I just got one of these, actually. 
It's cool and all, but as others have said it doesn't add much. 
(And the same applies to super square-1)


----------



## Hssandwich (Dec 29, 2014)

guysensei1 said:


> square 2 is actually really similar to square 1 in terms of solving...



I know, but having a new event might encourage slower people at 3x3 to do it. When Skewb was added, no one was amazing at Skewb in the UK, so I decided to practise more and try to become the best at it, I assume this also happened to people like Jonek. It would mean that people could just come out of nowhere to break the WR. I like the idea of this happening so I think it should happen again. Also, having another event might prevent competitions having other events, but it worked out OK with Skewb, so why should it be different?


----------



## irontwig (Dec 29, 2014)

Isn't this basically a puck puzzle?


----------



## ~Adam~ (Dec 29, 2014)

Hssandwich said:


> I know, but having a new event might encourage slower people at 3x3 to do it. When Skewb was added, no one was amazing at Skewb in the UK, so I decided to practise more and try to become the best at it, I assume this also happened to people like Jonek. It would mean that people could just come out of nowhere to break the WR. I like the idea of this happening so I think it should happen again. Also, having another event might prevent competitions having other events, but it worked out OK with Skewb, so why should it be different?



With all that in mind don't you think those great at square-1 already have a massive advantage and something else would be a better choice?

I personally don't think we need more events nor lose any. I would vote for feet to be removed but seeing how much media attention it gets I no longer think it's a good idea to remove it.

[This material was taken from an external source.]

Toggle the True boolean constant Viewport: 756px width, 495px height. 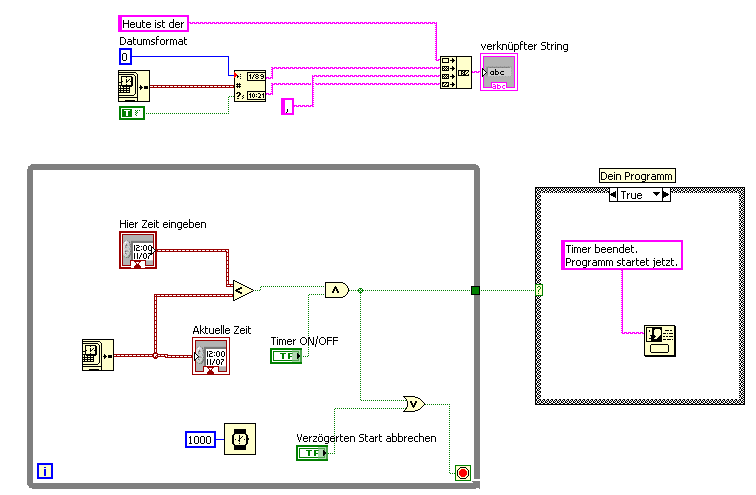click(x=132, y=113)
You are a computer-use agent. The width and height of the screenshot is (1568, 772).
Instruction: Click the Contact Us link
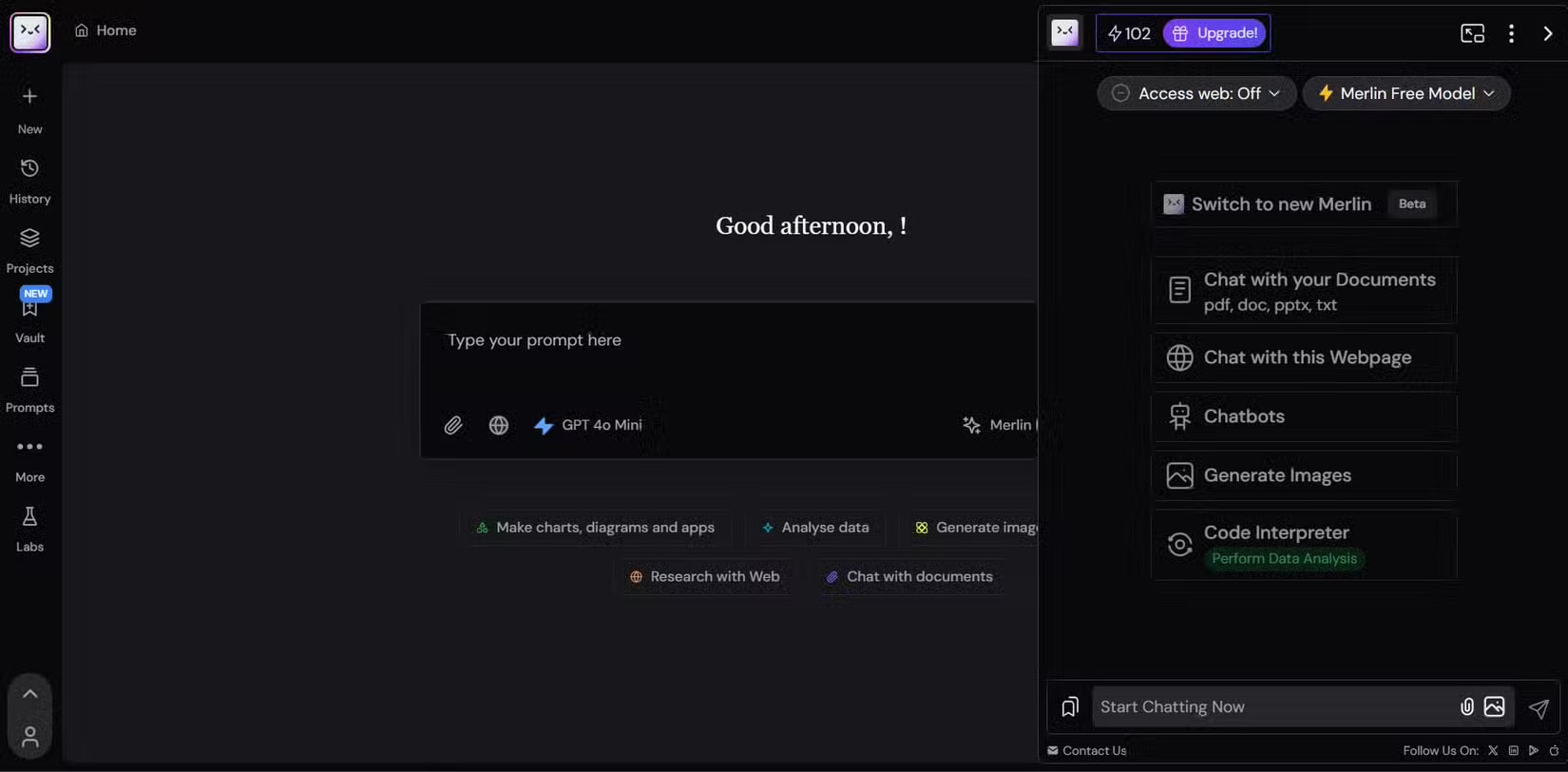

I would swap pyra for corner turning octahedron when the WRs have been stable for long enough because it's basically the same but takes a little longer. That same reasoning could be used to swap Sq1 for Sq2 in the future.


----------



## Randomno (Dec 29, 2014)

Berd said:


> Hmmm, I think I would like to see a larger variety of events implemented - and feet removed



But then CHJ would have BLD as his best event.


----------



## DavidCip86 (Dec 29, 2014)

I don't think it should be added because not many people do it at home, and I don't think it would be a very popular event


----------



## Robert-Y (Dec 29, 2014)

guysensei1 said:


> square 2 is actually really similar to square 1 in terms of solving...





Schmidt said:


> i have never touched a SQ-2, but I guess you could solve it like this: Connect the corners the right way, solve like SQ-1 = don't add much new.





guysensei1 said:


> Correct.


This really irritates me. We might as well remove 4x4x4: Connect the corners the right way, solve like a 2x2x2 = don't add much new.
Seriously there are more ways to solve a square 2 than just reducing it to a square 1. Just because barely anyone has explored the puzzle much doesn't mean it doesn't "add much new".


----------



## maps600 (Dec 29, 2014)

Robert-Y said:


> This really irritates me. We might as well remove 4x4x4: Connect the corners the right way, solve like a 2x2x2 = don't add much new.
> Seriously there are more ways to solve a square 2 than just reducing it to a square 1. Just because barely anyone has explored the puzzle much doesn't mean it doesn't "add much new"



Agreed.


----------



## tseitsei (Dec 29, 2014)

As always when someone proposes new event for WCA I say this:

It's already hard enough to fit all events in 2-day comp so why should we add new events?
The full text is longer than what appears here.